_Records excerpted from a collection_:
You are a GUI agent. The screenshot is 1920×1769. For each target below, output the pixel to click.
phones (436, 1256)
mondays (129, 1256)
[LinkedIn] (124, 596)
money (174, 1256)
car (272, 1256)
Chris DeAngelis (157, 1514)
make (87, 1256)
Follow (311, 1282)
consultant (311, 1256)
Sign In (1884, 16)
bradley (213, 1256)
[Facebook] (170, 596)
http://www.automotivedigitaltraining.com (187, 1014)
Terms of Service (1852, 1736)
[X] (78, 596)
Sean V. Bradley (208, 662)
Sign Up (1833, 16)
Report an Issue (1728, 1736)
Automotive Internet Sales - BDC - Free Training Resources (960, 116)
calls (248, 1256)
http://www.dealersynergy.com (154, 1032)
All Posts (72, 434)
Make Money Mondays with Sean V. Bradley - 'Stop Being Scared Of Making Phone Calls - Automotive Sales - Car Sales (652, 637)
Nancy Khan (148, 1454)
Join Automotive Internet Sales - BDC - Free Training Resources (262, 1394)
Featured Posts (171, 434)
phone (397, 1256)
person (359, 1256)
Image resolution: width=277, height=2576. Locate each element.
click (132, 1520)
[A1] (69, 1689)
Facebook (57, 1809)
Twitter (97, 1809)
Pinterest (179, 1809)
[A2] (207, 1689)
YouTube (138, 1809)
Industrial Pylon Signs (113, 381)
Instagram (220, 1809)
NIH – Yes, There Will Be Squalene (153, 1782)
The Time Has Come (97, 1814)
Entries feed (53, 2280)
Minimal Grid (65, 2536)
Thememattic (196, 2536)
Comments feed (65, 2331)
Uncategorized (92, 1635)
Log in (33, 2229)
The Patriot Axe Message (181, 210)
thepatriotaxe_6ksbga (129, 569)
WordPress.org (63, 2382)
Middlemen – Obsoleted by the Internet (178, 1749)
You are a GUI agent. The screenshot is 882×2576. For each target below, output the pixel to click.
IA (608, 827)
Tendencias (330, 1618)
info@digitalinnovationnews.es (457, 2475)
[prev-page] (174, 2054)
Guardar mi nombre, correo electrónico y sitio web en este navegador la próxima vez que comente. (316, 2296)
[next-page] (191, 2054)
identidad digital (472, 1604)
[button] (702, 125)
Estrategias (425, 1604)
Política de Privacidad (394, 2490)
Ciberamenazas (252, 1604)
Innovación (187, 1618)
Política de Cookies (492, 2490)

_What is being asked_:
Set down all the data exactly as given.

_Answer_:
You are a GUI agent. The screenshot is 1920×1769. For each target below, output the pixel to click.
phones (436, 1256)
mondays (129, 1256)
[LinkedIn] (124, 596)
money (174, 1256)
car (272, 1256)
Chris DeAngelis (157, 1514)
make (87, 1256)
Follow (311, 1282)
consultant (311, 1256)
Sign In (1884, 16)
bradley (213, 1256)
[Facebook] (170, 596)
http://www.automotivedigitaltraining.com (187, 1014)
Terms of Service (1852, 1736)
[X] (78, 596)
Sean V. Bradley (208, 662)
Sign Up (1833, 16)
Report an Issue (1728, 1736)
Automotive Internet Sales - BDC - Free Training Resources (960, 116)
calls (248, 1256)
http://www.dealersynergy.com (154, 1032)
All Posts (72, 434)
Make Money Mondays with Sean V. Bradley - 'Stop Being Scared Of Making Phone Calls - Automotive Sales - Car Sales (652, 637)
Nancy Khan (148, 1454)
Join Automotive Internet Sales - BDC - Free Training Resources (262, 1394)
Featured Posts (171, 434)
phone (397, 1256)
person (359, 1256)
Image resolution: width=277, height=2576. Locate each element.
click (132, 1520)
[A1] (69, 1689)
Facebook (57, 1809)
Twitter (97, 1809)
Pinterest (179, 1809)
[A2] (207, 1689)
YouTube (138, 1809)
Industrial Pylon Signs (113, 381)
Instagram (220, 1809)
NIH – Yes, There Will Be Squalene (153, 1782)
The Time Has Come (97, 1814)
Entries feed (53, 2280)
Minimal Grid (65, 2536)
Thememattic (196, 2536)
Comments feed (65, 2331)
Uncategorized (92, 1635)
Log in (33, 2229)
The Patriot Axe Message (181, 210)
thepatriotaxe_6ksbga (129, 569)
WordPress.org (63, 2382)
Middlemen – Obsoleted by the Internet (178, 1749)
You are a GUI agent. The screenshot is 882×2576. For each target below, output the pixel to click.
IA (608, 827)
Tendencias (330, 1618)
info@digitalinnovationnews.es (457, 2475)
[prev-page] (174, 2054)
Guardar mi nombre, correo electrónico y sitio web en este navegador la próxima vez que comente. (316, 2296)
[next-page] (191, 2054)
identidad digital (472, 1604)
[button] (702, 125)
Estrategias (425, 1604)
Política de Privacidad (394, 2490)
Ciberamenazas (252, 1604)
Innovación (187, 1618)
Política de Cookies (492, 2490)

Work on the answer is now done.